▶ **JOB**
Rewrite the records below with every "screenshot" changed to "capture" and everything else kept the same. Omit the pictures.

▶ **SOURCE DATA**
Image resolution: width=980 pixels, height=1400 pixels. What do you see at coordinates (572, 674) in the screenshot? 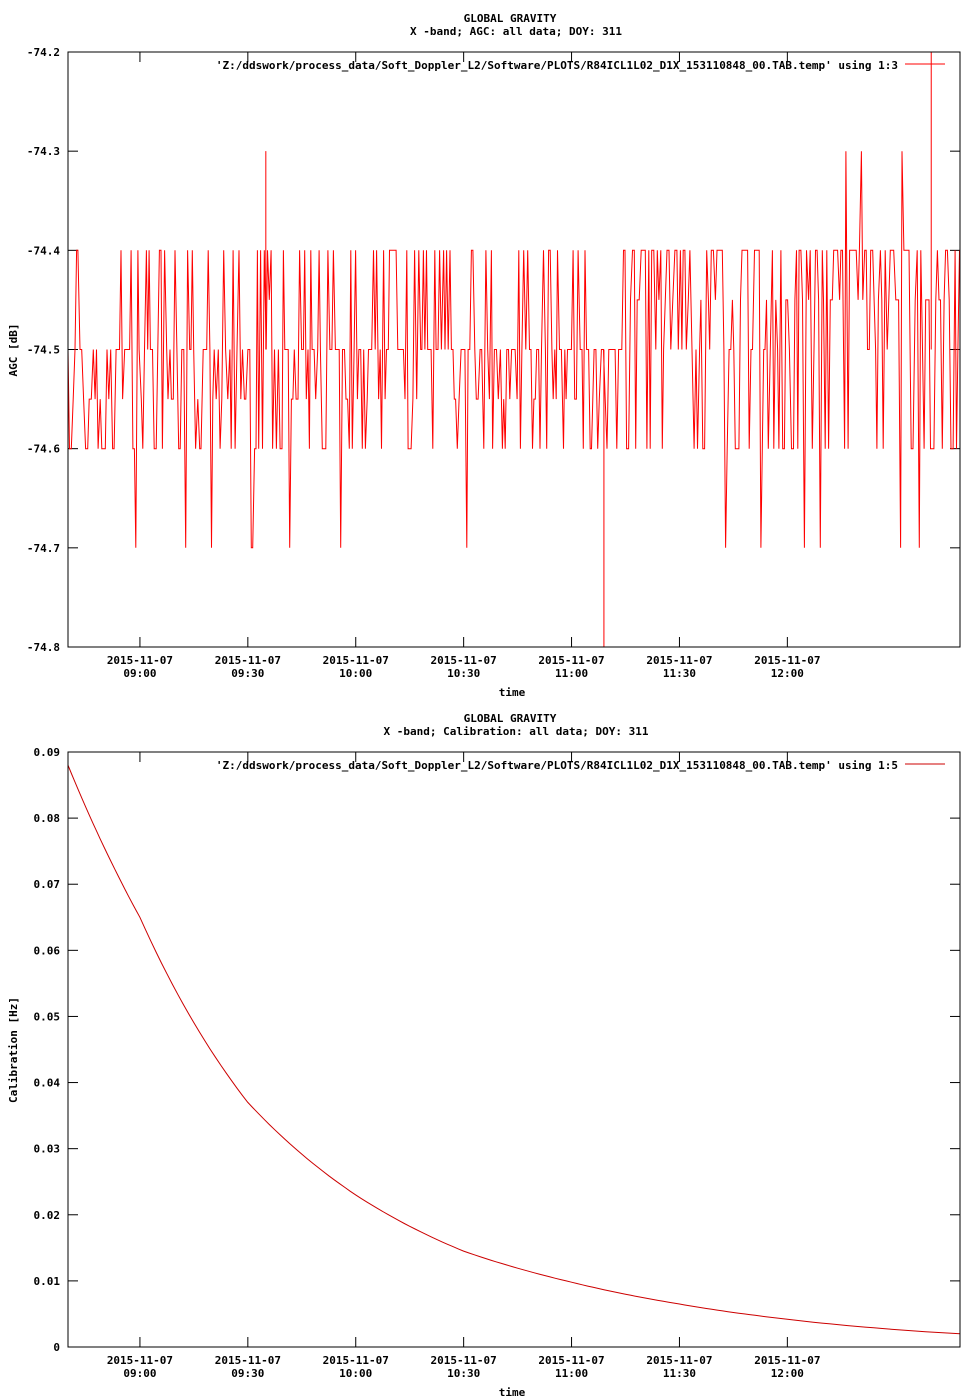
I see `agc-x-tick-time: 11:00` at bounding box center [572, 674].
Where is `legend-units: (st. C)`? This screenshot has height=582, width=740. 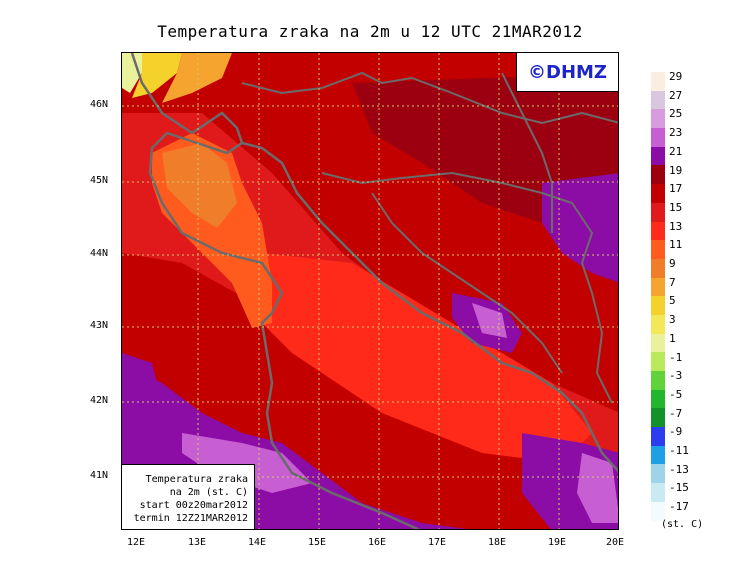
legend-units: (st. C) is located at coordinates (682, 524).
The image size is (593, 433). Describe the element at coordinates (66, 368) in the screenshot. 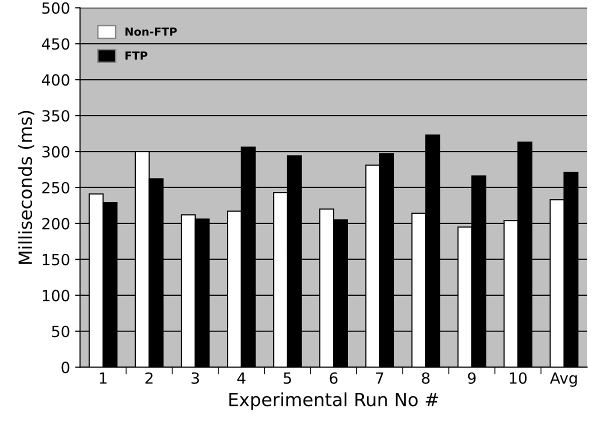

I see `y-tick-label: 0` at that location.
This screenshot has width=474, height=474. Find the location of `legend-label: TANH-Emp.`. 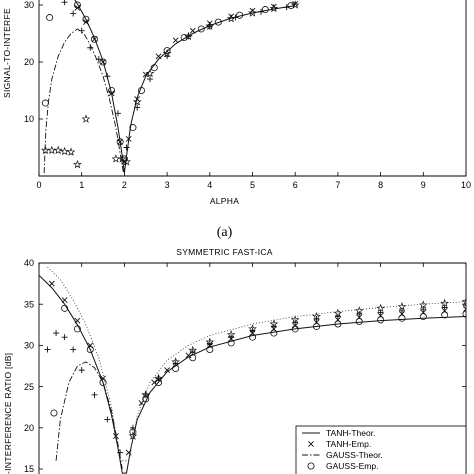

legend-label: TANH-Emp. is located at coordinates (348, 444).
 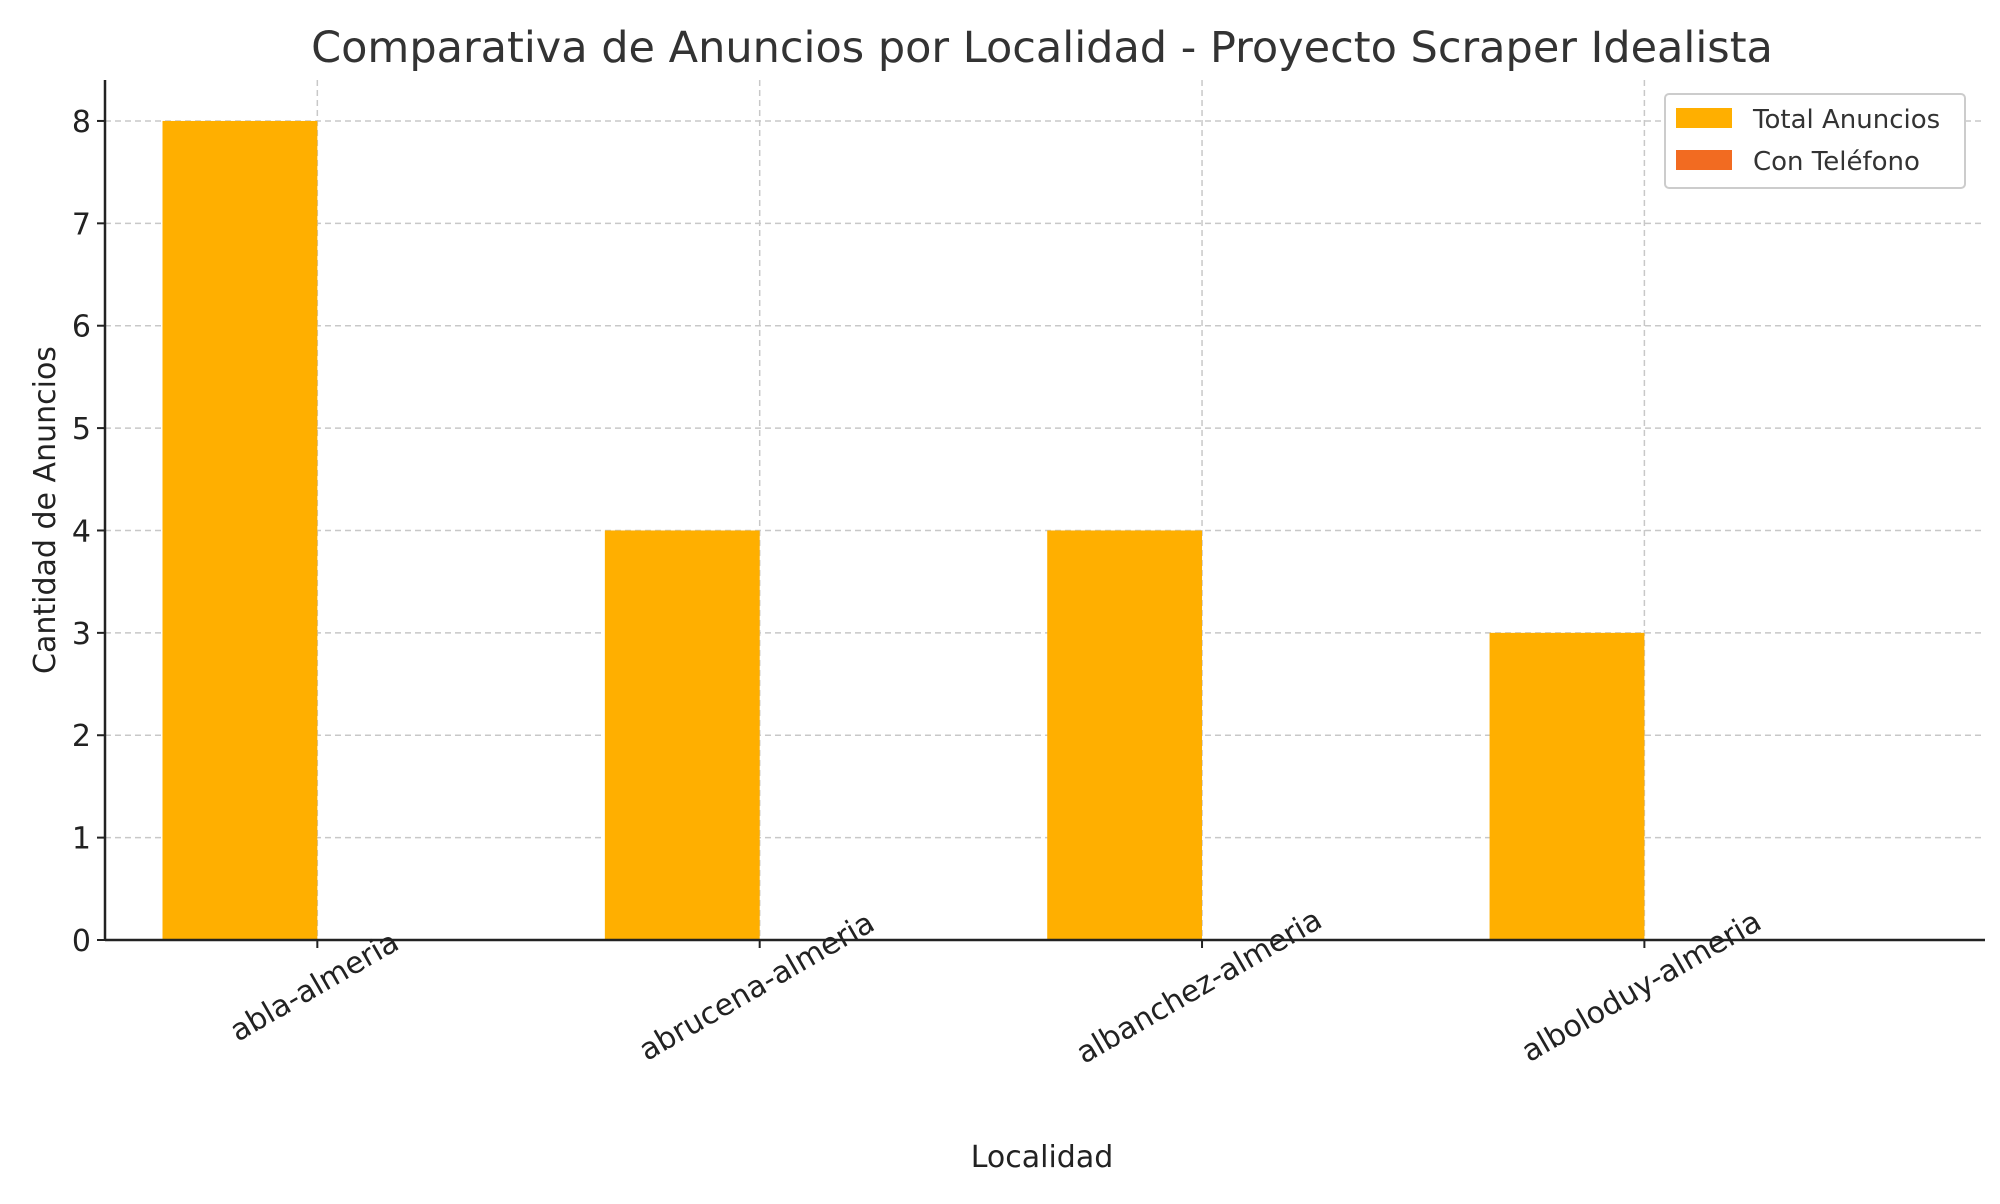 I want to click on y-tick-label: 3, so click(x=82, y=634).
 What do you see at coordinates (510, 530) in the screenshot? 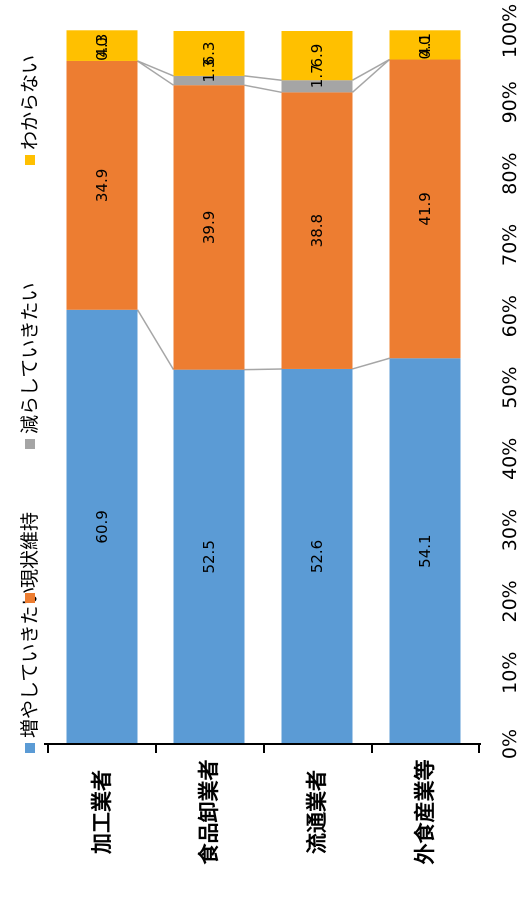
I see `value-tick-label: 30%` at bounding box center [510, 530].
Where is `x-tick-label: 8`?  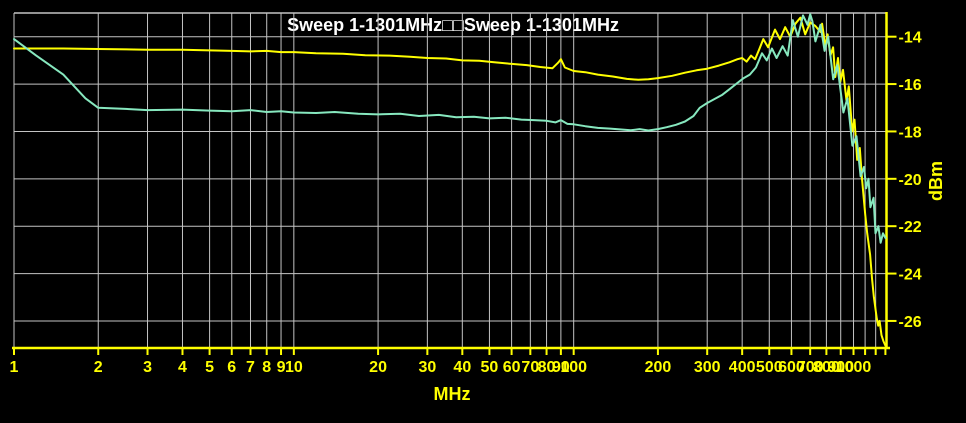
x-tick-label: 8 is located at coordinates (266, 368).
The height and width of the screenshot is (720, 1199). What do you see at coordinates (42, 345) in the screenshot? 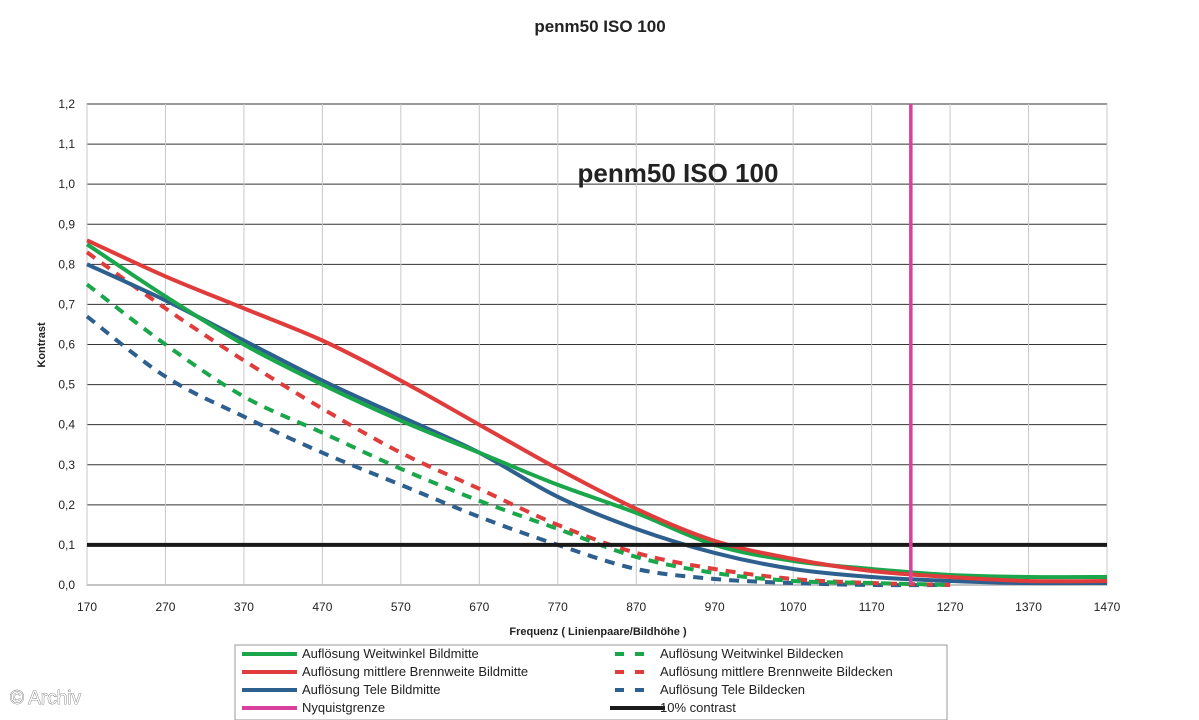
I see `y-axis-label: Kontrast` at bounding box center [42, 345].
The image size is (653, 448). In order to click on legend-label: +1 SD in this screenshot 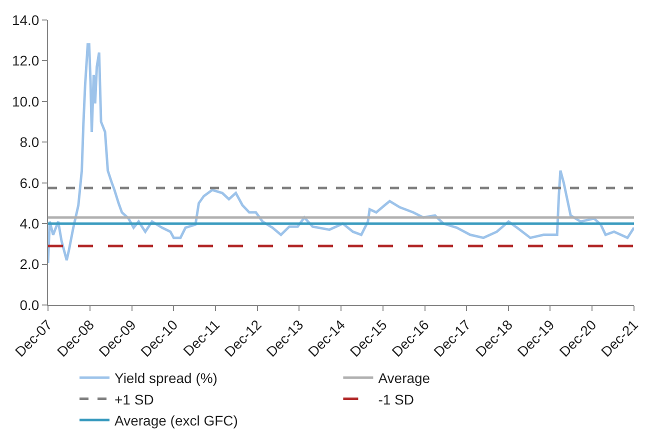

▶ **RESULT OF THIS EXERCISE**
Image resolution: width=980 pixels, height=1400 pixels. What do you see at coordinates (572, 674) in the capture? 
I see `agc-x-tick-time: 11:00` at bounding box center [572, 674].
Where is `legend-units: (st. C)`? This capture has height=582, width=740. 
legend-units: (st. C) is located at coordinates (682, 524).
The image size is (593, 433). Describe the element at coordinates (66, 368) in the capture. 

I see `y-tick-label: 0` at that location.
This capture has width=474, height=474. Find the location of `legend-label: TANH-Emp.`. 

legend-label: TANH-Emp. is located at coordinates (348, 444).
  I want to click on y-tick-label: 3, so click(x=82, y=634).
 What do you see at coordinates (510, 530) in the capture? 
I see `value-tick-label: 30%` at bounding box center [510, 530].
Where is `x-tick-label: 8`?  
x-tick-label: 8 is located at coordinates (266, 368).
The height and width of the capture is (720, 1199). What do you see at coordinates (42, 345) in the capture? 
I see `y-axis-label: Kontrast` at bounding box center [42, 345].
The image size is (653, 448). In order to click on legend-label: +1 SD in this capture 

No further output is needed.